Plant 2-3 seeds ½ inch deep in individual peat pots or other biodegradable containers.
These pots can be planted directly into the vegetable garden to prevent disturbing the root systems of the growing zucchini.
Indoor plants should have true leaves by the time you are ready to set out the squash.
They should not have formed flower buds before setting out because that will cause the growing zucchini to be weak and unproductive.
If you start your seed too early and flowering starts before time to plant in the garden, pinch off flowers to stimulate further leaf growth.
Zucchini plants, and all other summer squash plants, need moisture, full sun, good fertile soil, and ample amounts of organic material.
Summer squash is also seeded direct in the vegetable garden.
Plant 2-3 seeds per hill every 2-3 feet when the soil surface has warmed.
Young transplants and summer squash seedlings benefit from a soil warming mulch. (Like putting a pair of socks on to warm their roots!)
Even in Northern gardens, there is ample time for growing zucchini for 2-3 plantings.
(This continuous supply is what keeps our neighbors up so late trying to devise new ways to sneak the vegetable over our fence!)
Many gardeners do not find additional plantings necessary as the original planting usually leaves you covered in summer squash until the first frost.
When planting zucchini, first the plants set male flowers and then female.
Then the fruit begins to swell at the base of the pollinated female flowers.
Fruits will be ready to harvest early in the summer, typically 40-60 days from planting! Summer squash should be enjoyed when it is young and tender.
At this stage, it can be eaten raw, skin and all.
When older produce is harvested, you may need to peel the skin and cook the zucchini before eating.

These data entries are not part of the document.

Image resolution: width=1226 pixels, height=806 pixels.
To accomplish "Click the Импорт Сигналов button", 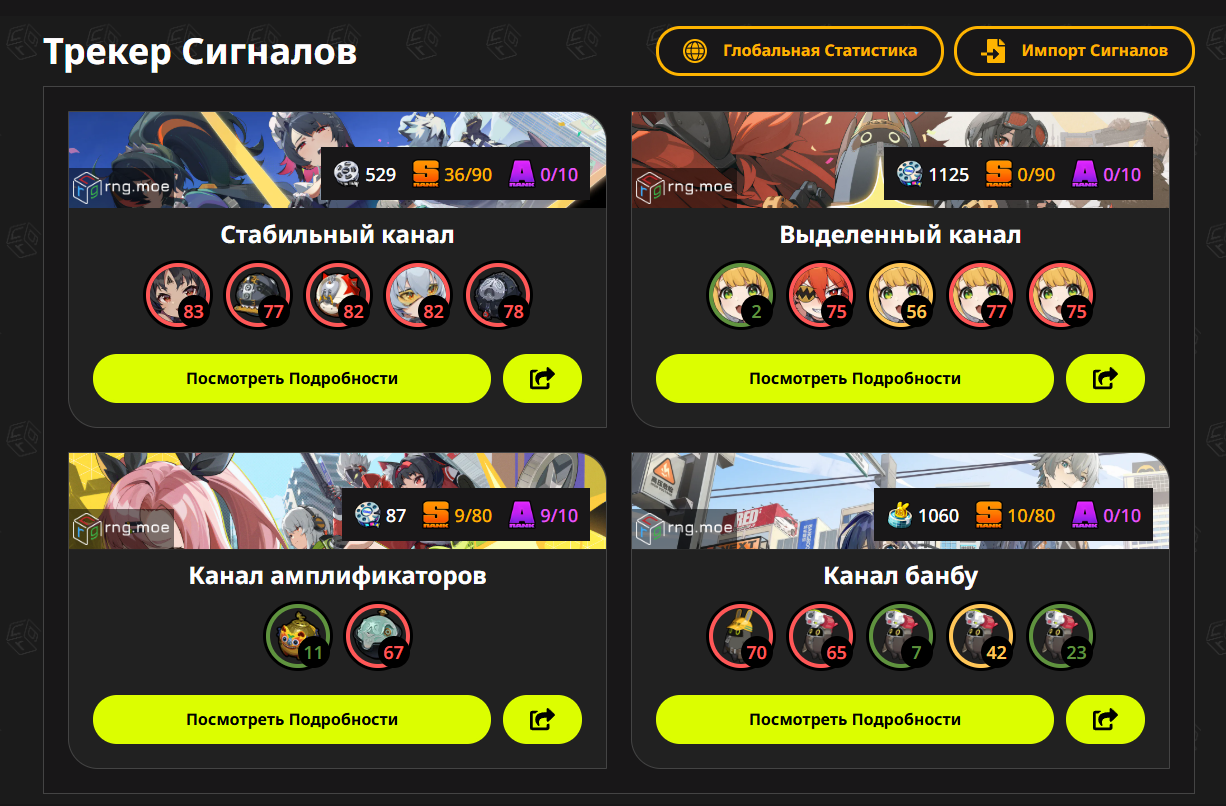I will point(1074,51).
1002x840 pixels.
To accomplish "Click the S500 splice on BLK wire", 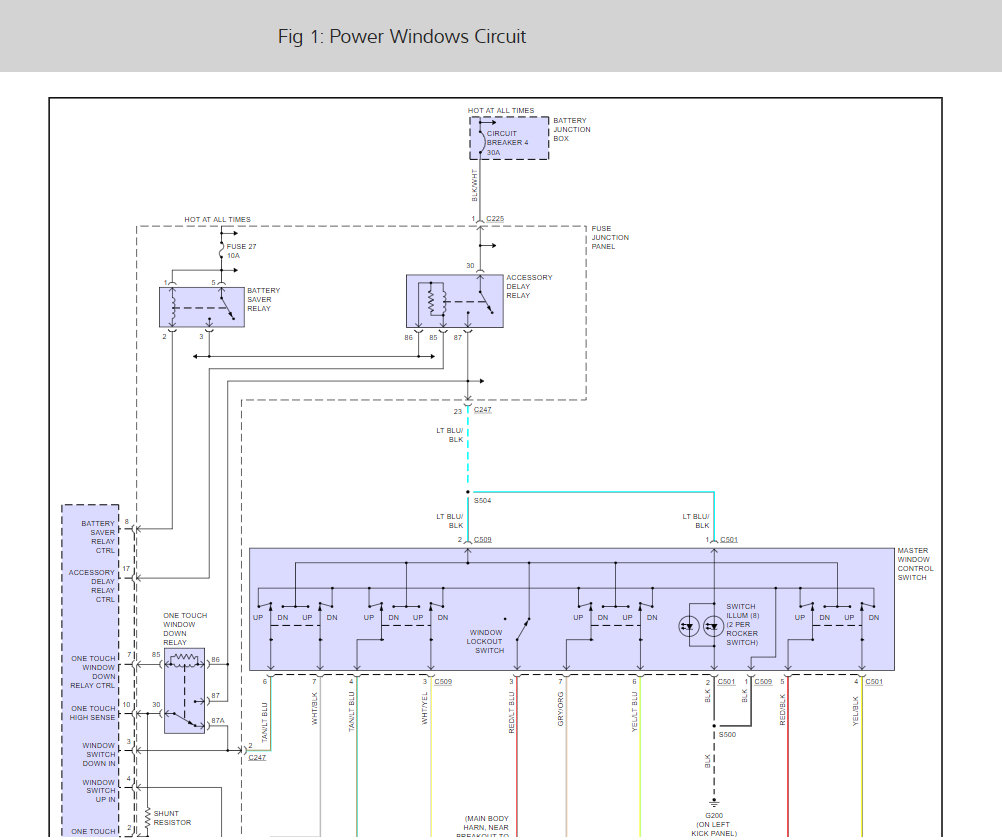I will click(x=713, y=735).
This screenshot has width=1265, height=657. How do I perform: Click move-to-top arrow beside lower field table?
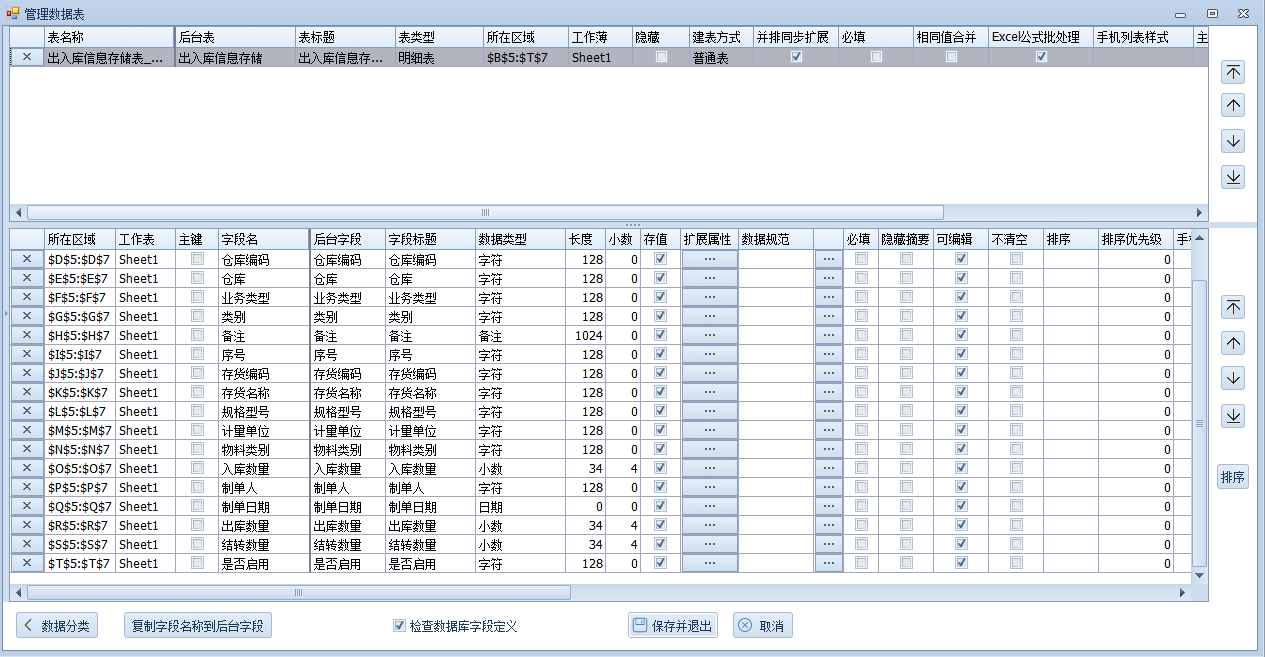coord(1233,308)
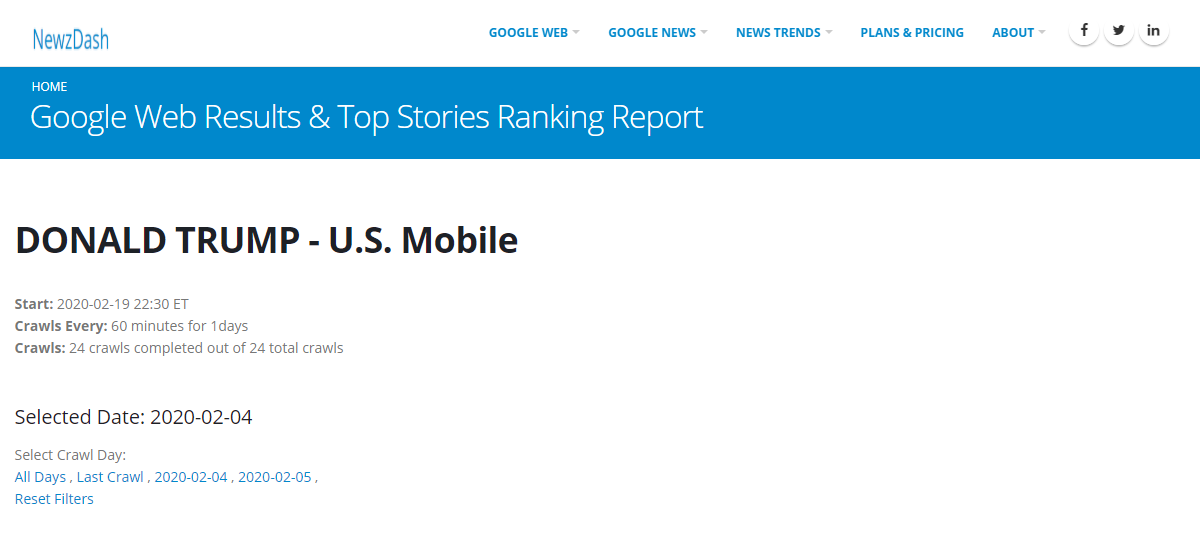The width and height of the screenshot is (1200, 537).
Task: Click the Start 2020-02-19 22:30 ET line
Action: [102, 304]
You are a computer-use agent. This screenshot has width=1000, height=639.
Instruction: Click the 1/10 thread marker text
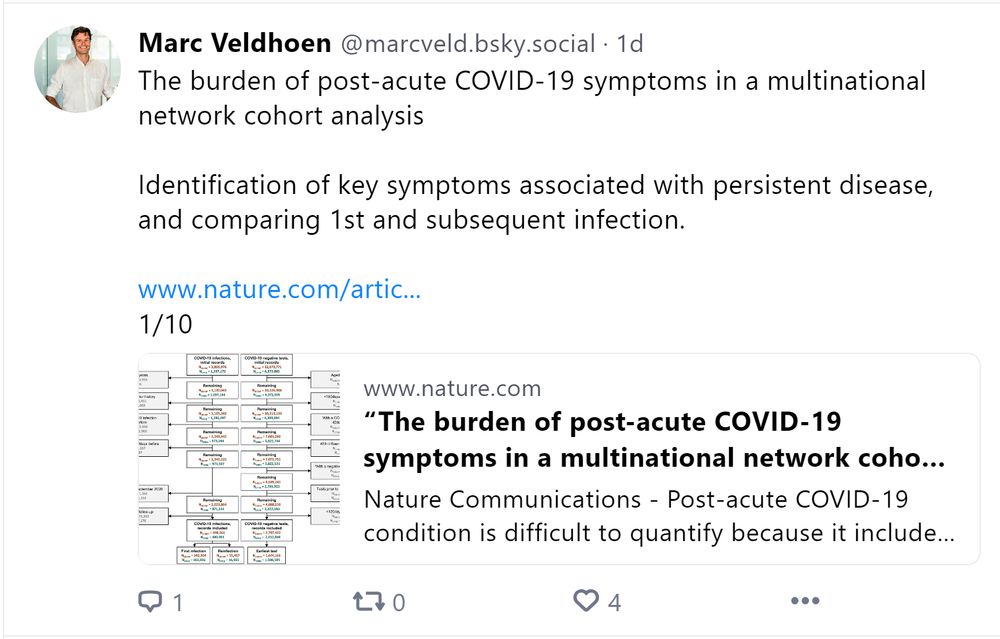tap(165, 325)
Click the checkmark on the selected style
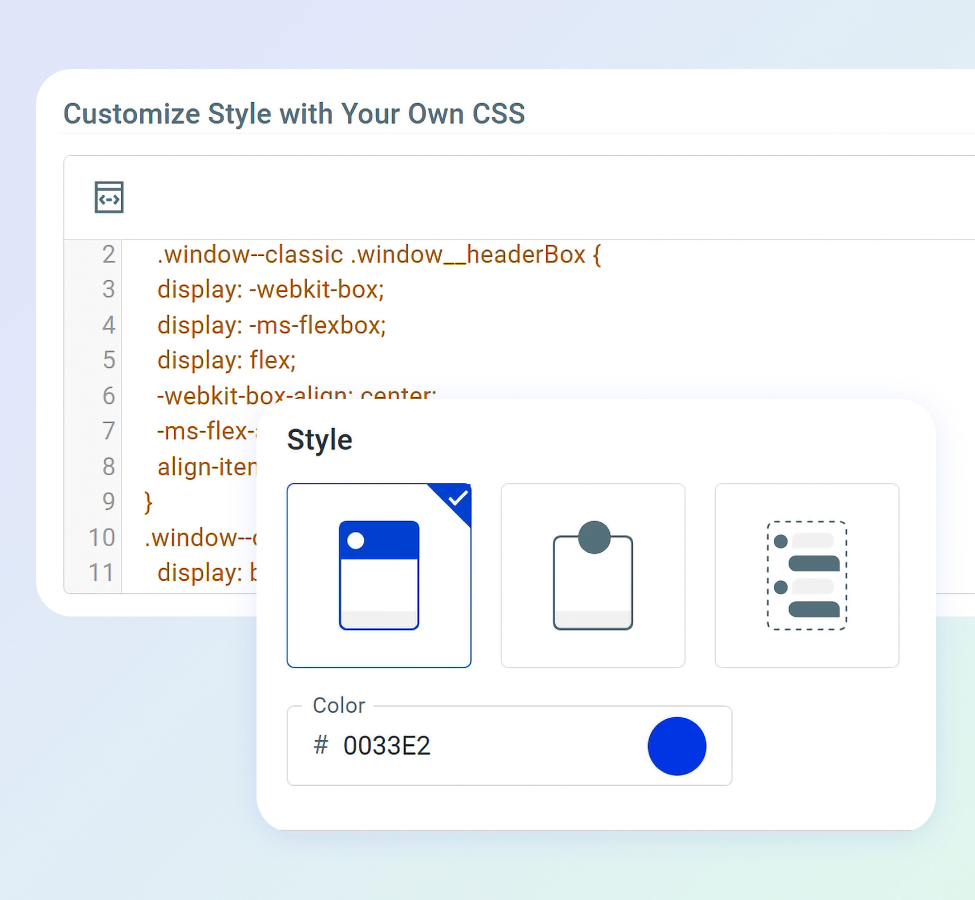 (x=457, y=500)
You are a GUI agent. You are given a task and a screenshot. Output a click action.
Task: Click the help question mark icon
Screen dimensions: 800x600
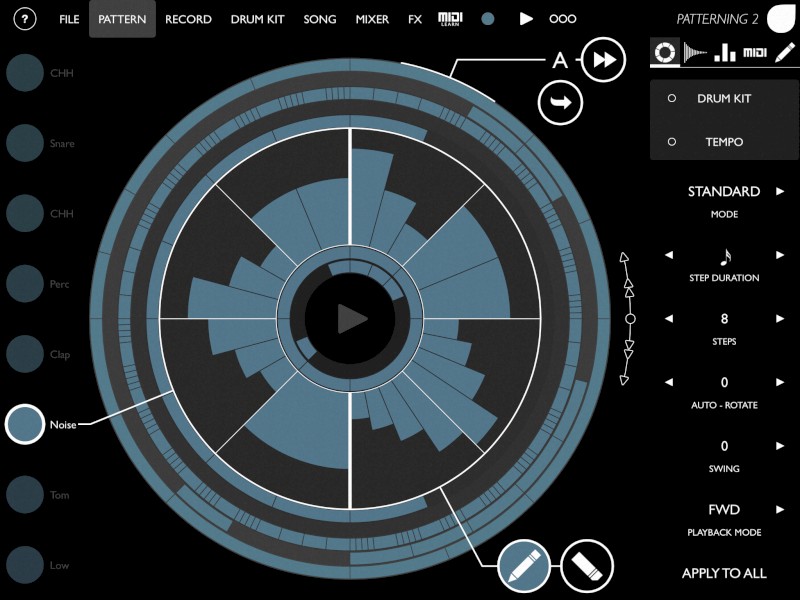click(26, 19)
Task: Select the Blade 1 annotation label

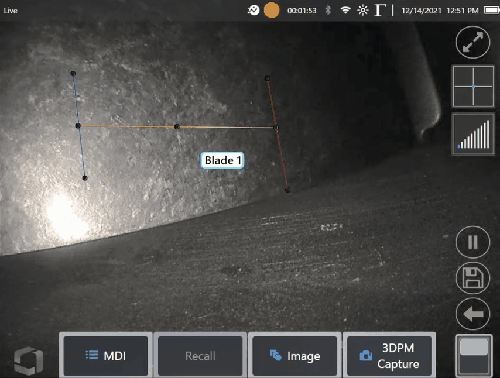Action: tap(222, 160)
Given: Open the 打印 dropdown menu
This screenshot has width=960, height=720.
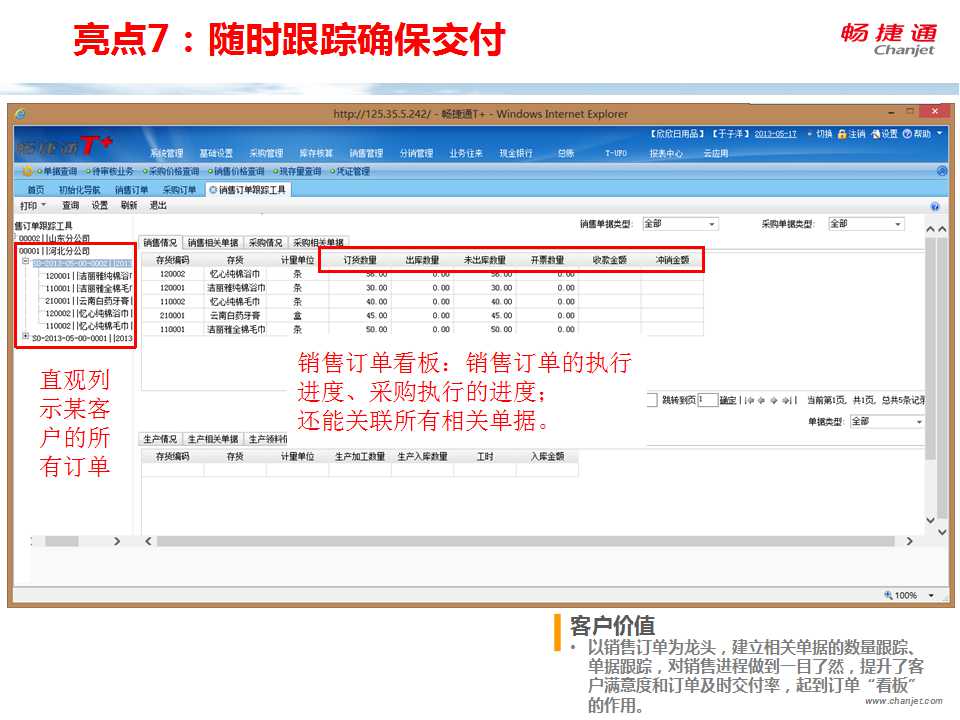Looking at the screenshot, I should tap(33, 205).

If you have tried every summer squash recipe in your cookbooks and are still overwhelmed with production, continue to harvest and compost the fruit so the plants will keep producing.
An over-abundance of growing zucchini can also be avoided in part by harvesting the blossoms.
These can be dipped in batter and fried, added to stir fry, or cooked with pasta.
You will be amazed at all the creative ways there are to put zucchini to good use!
As a last resort, you can always make a few dozen loaves of zucchini bread to share with your friends and family for Christmas.
On our family farm, my father always sliced the extra large zucchini and fed them to our milk cow Buttercup as a special treat. She really seemed to love eating some fresh zucchini along with her grain and hay!